## EXERCISE GOAL
The reply should be one number: how many lines of the data below contain "Given".

Stored data entries:

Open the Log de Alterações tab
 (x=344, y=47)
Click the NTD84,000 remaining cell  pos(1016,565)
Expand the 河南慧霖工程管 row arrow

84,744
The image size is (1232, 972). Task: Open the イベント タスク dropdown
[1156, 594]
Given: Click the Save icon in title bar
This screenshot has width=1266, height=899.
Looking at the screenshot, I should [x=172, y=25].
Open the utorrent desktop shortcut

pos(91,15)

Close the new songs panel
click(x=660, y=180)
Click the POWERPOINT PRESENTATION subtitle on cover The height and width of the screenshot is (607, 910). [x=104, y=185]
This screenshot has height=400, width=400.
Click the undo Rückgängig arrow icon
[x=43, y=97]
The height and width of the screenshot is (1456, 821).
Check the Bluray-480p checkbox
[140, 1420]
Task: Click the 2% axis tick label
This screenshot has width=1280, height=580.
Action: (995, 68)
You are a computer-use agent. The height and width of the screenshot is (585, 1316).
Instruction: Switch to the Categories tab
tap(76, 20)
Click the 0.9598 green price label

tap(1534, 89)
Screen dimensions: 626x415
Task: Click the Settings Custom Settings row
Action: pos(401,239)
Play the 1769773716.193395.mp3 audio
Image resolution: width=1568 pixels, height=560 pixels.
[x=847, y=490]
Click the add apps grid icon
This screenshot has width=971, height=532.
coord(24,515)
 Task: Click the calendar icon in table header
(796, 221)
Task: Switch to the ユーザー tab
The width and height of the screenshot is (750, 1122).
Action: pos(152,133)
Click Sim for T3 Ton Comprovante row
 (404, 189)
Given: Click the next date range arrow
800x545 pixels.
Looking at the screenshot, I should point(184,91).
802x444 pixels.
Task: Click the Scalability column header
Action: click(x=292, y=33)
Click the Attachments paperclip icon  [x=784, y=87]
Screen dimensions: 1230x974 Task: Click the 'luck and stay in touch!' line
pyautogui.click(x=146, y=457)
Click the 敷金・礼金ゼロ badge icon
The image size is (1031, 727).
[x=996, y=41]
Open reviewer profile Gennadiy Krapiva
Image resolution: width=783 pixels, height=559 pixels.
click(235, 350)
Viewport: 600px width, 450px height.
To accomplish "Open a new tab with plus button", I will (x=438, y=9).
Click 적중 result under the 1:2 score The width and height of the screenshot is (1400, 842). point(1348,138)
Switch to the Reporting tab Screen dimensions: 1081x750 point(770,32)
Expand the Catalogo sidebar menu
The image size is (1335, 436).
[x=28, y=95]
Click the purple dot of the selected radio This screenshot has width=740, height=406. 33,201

## ANSWER TO THE PROBLEM
2